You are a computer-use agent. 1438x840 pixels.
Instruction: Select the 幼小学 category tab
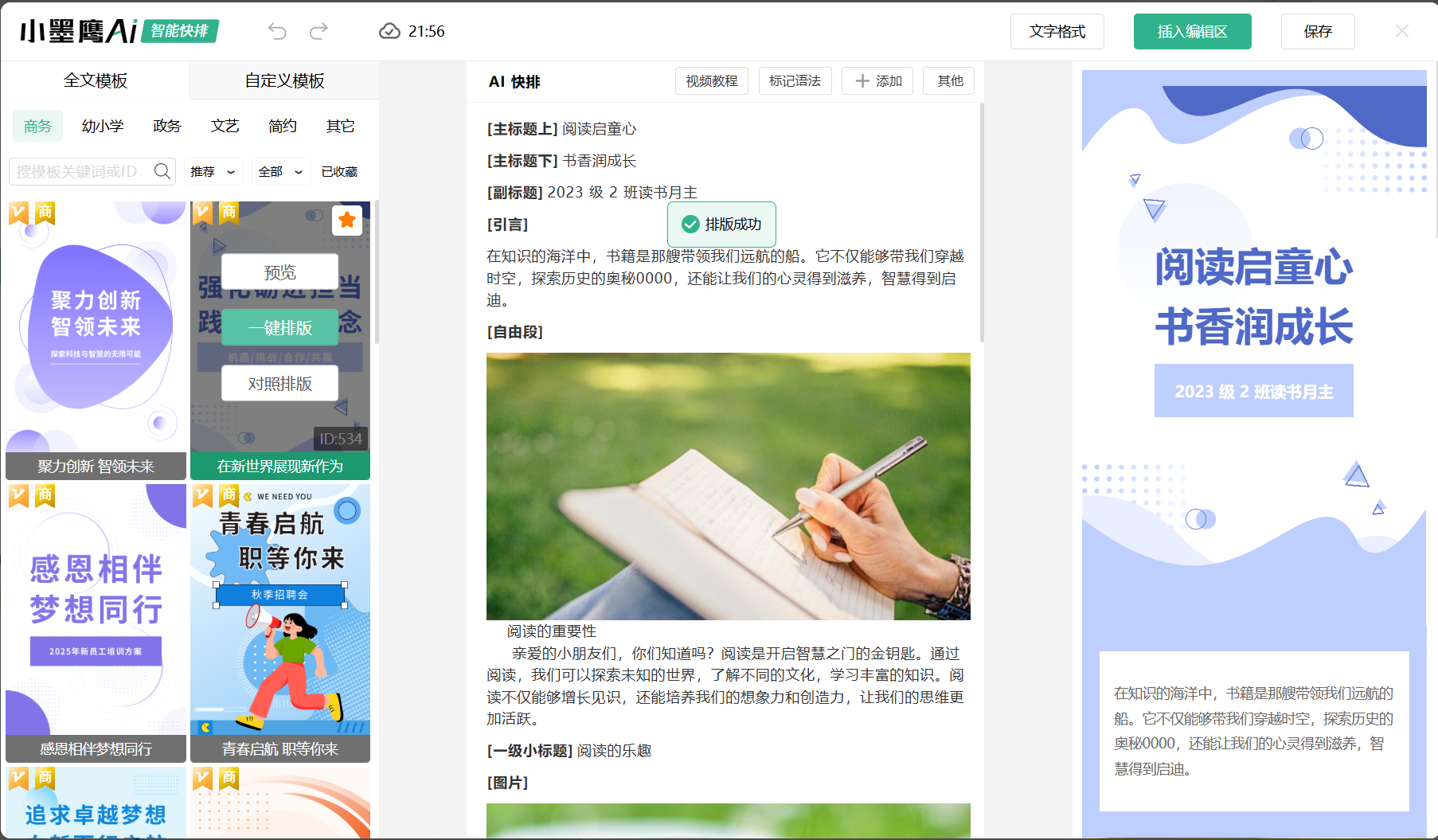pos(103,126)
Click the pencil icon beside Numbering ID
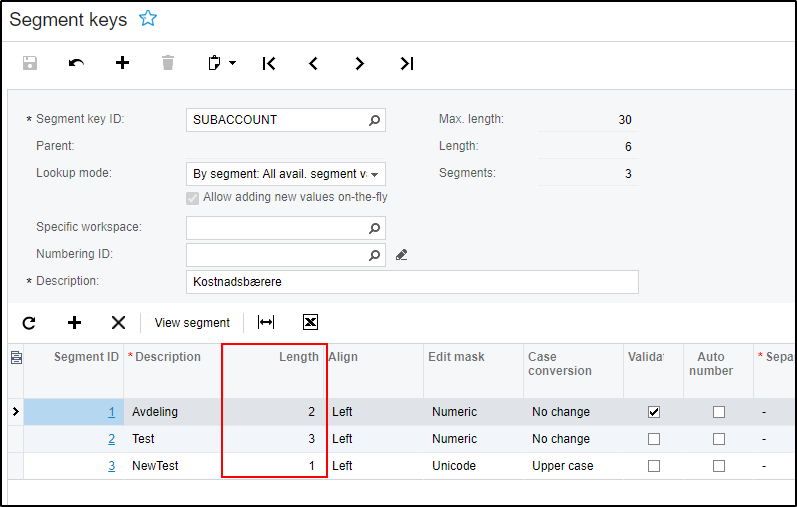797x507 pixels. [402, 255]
---
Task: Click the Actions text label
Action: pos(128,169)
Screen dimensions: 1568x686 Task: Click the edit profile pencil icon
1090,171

EXERCISE GOAL —
Rewrite the data starting at the line that contains "You are a computer-use" and ending at the line that contains "797x507 pixels. [402, 255]", with "pencil icon" changed to "edit icon" and everything else left unchanged. Leave the pictures out of your answer.

ANSWER TO THE EXERCISE —
You are a computer-use agent. 1438x840 pixels.
Instruction: Select the 幼小学 category tab
pos(103,126)
Click the edit icon beside Numbering ID
797x507 pixels. [402, 255]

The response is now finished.